In this project I worked with a partner on applying computer vision techniques to identify the pose of a pointing finger for robotics applications. The motivation being that it would be beneficial if robots could understand non-verbal communication such as pointing, and the methods developed in the project could be extended to other forms of non-verbal communication like sign-language.
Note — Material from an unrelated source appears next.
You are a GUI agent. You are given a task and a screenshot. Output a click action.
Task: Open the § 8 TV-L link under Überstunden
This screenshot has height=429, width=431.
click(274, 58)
I was the software implementation lead. I used Python, OpenCV, and MediaPipe to implement code that was able to:

  • Read in a video or set of images
  • Determine if there is a human in the video
  • Determine if a human’s hand was in the video
  • Estimate the pose of a “pointing finger” using hand landmarks returned from the MediaPipe API and non-linear least-squares methods
  • Estimate the pose of a “pointing finger” using color segmentation to isolate a set of rectangles and non-linear least-squares methods

Skills Used

  • Python programming
  • Use of open-source libraries such as OpenCV and NumPy
  • Research
  • Experiment design
  • Experiment analysis
  • Writing
  • Linux/Unix command line usage
  • Git
  • LaTeX

Images

Output results of our algorithm for the color segmentation task. Poses of objects are indicated with coordinate axes, and targeted ArUco tags are labeled with the finger pointing emoji for the finger target estimate and the thinking face emoji for the arm board target estimate.
A 3D plot of the scene, containing the poses of all the objects in it. The yellow plane was formed by the origins of three of the five ArUco tags (shown in black), while the points and poses for the finger and arm board were found using our methods described in the Approach. The blue star on the plane indicates the intersection of the pointing line with the ArUco tag plane, and in this figure we see that it is closest to the left-most tag.